Energy companies are using more and more advanced digital technologies to automate and control physical energy delivery functions. These advancements are making the grid “smarter,” allowing operators to improve system performance, more flexibly adjust to a rapidly changing generation mix, and even detect and respond more rapidly to cyber threats. However, this creates a larger cyber attack surface and new opportunities for malicious actors to find and exploit cyber vulnerabilities.
One challenge in addressing this threat is understanding the complicated set of industry and federal organizations that have formed to play different, intersecting roles in incident response. In the event of a sophisticated cyber attack that disrupts electricity delivery at several utilities, no singular entity will be able to respond in isolation. Effective mitigation will require an industry-wide response that combines the resources and capabilities of industry and government.
Understanding the distinct roles and capabilities of each response organization can help utilities navigate the web of resources during an incident. Below is a snapshot of industry and federal cyber response partners that can coordinate industry response.
Electricity Information Sharing and Analysis Center (E-ISAC)
The industry-operated E-ISAC serves as a secure communications hub for the electricity industry, where members can report incidents or threats and receive alerts and warnings. The E-ISAC gathers and analyzes information on cyber threats, vulnerabilities, and incidents from industry members. It coordinates incident management with the Department of Energy and electricity industry, and provides key information to support response, including mitigation strategies, threat notifications, actionable attack indicators, and other security-specific resources.
Electricity Subsector Coordinating Council (ESCC)
The ESCC is a council of senior representatives from electricity companies and trade associations that coordinates federal and industry efforts to prepare for and respond to national-level incidents or threats to critical infrastructure. During a cyber event, the ESCC coordinates resource and information sharing among the electricity industry and with federal partners:
- ESCC Crisis Management Playbook—The ESCC Playbook outlines the coordinating role of the ESCC during both steady state and crisis state events. This Playbook provides industry and government executives with the requisite guidance to effectively communicate and support response and recovery actions.

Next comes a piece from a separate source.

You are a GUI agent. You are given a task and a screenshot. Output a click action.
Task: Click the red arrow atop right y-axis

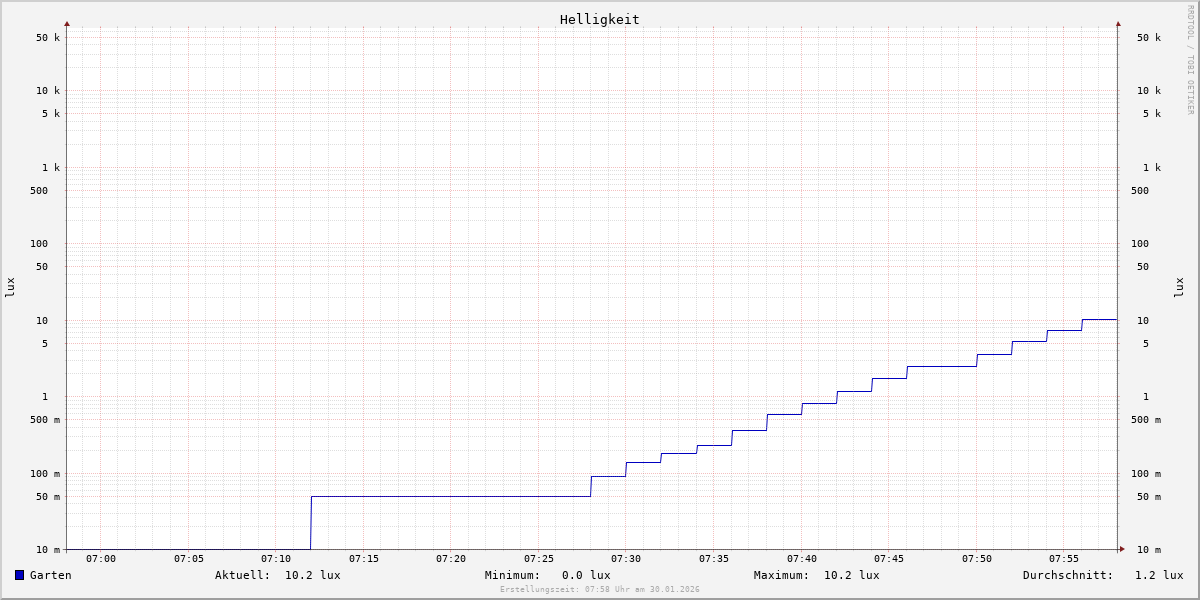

- ESCC Cyber Mutual Assistance (CMA)—The Electricity Subsector Coordinating Council (ESCC) CMA Program is a voluntary program that helps utilities engage cyber resources and expertise from participating energy utilities across the nation. It mirrors the process the electricity industry uses to request electricity crews and equipment during storms and other disasters that affect physical grid infrastructure. Participating utilities sign non-disclosure agreements and designate a primary contact for the program in advance.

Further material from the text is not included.